*** Opening Information supplied ***
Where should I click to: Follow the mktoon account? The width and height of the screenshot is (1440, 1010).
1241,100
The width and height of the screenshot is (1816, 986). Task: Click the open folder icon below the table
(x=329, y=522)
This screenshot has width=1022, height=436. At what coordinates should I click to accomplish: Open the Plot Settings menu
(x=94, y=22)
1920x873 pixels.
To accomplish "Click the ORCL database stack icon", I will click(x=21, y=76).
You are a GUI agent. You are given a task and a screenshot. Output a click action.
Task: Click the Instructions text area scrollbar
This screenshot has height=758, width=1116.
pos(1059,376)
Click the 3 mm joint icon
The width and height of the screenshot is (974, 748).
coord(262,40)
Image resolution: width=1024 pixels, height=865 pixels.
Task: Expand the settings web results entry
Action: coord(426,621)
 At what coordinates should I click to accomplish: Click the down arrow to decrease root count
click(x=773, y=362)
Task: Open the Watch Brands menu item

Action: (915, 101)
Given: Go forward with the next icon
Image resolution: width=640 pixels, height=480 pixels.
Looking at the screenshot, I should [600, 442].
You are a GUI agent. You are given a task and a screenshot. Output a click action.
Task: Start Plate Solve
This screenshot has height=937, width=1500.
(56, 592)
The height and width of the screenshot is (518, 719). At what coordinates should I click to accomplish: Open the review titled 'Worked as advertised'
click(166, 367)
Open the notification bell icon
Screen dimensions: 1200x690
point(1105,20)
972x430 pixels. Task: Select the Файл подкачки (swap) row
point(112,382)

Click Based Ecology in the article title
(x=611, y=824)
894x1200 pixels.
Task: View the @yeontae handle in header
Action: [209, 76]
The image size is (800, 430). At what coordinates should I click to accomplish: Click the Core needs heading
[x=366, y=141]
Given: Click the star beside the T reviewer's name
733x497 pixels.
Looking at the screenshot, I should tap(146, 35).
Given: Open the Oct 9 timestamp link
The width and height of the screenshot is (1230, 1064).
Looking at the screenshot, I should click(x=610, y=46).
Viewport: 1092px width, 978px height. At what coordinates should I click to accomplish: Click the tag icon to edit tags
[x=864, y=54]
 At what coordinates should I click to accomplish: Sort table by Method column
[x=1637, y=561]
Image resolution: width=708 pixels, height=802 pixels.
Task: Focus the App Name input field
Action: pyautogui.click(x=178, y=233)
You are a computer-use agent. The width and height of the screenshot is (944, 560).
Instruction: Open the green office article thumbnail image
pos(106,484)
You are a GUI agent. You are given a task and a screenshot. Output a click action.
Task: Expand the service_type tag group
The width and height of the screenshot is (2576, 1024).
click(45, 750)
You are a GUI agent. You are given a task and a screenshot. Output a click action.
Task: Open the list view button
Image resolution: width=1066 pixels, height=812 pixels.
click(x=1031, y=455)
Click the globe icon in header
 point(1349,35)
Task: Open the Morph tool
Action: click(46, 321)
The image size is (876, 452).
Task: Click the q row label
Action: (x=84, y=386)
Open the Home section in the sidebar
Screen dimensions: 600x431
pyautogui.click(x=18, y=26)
*** Closing Information supplied ***
**Problem description**
Everything from the line that contains "972x430 pixels. Task: Select" to the last line of the entries above should be repeated word for word, both lines included, with no other output.

**Completed task**
972x430 pixels. Task: Select the Файл подкачки (swap) row
point(112,382)

Click Based Ecology in the article title
(x=611, y=824)
894x1200 pixels.
Task: View the @yeontae handle in header
Action: [209, 76]
The image size is (800, 430). At what coordinates should I click to accomplish: Click the Core needs heading
[x=366, y=141]
Given: Click the star beside the T reviewer's name
733x497 pixels.
Looking at the screenshot, I should tap(146, 35).
Given: Open the Oct 9 timestamp link
The width and height of the screenshot is (1230, 1064).
Looking at the screenshot, I should click(x=610, y=46).
Viewport: 1092px width, 978px height. At what coordinates should I click to accomplish: Click the tag icon to edit tags
[x=864, y=54]
 At what coordinates should I click to accomplish: Sort table by Method column
[x=1637, y=561]
Image resolution: width=708 pixels, height=802 pixels.
Task: Focus the App Name input field
Action: pyautogui.click(x=178, y=233)
You are a computer-use agent. The width and height of the screenshot is (944, 560).
Instruction: Open the green office article thumbnail image
pos(106,484)
You are a GUI agent. You are given a task and a screenshot. Output a click action.
Task: Expand the service_type tag group
The width and height of the screenshot is (2576, 1024).
click(45, 750)
You are a GUI agent. You are given a task and a screenshot. Output a click action.
Task: Open the list view button
Image resolution: width=1066 pixels, height=812 pixels.
click(x=1031, y=455)
Click the globe icon in header
 point(1349,35)
Task: Open the Morph tool
Action: click(46, 321)
The image size is (876, 452).
Task: Click the q row label
Action: (x=84, y=386)
Open the Home section in the sidebar
Screen dimensions: 600x431
pyautogui.click(x=18, y=26)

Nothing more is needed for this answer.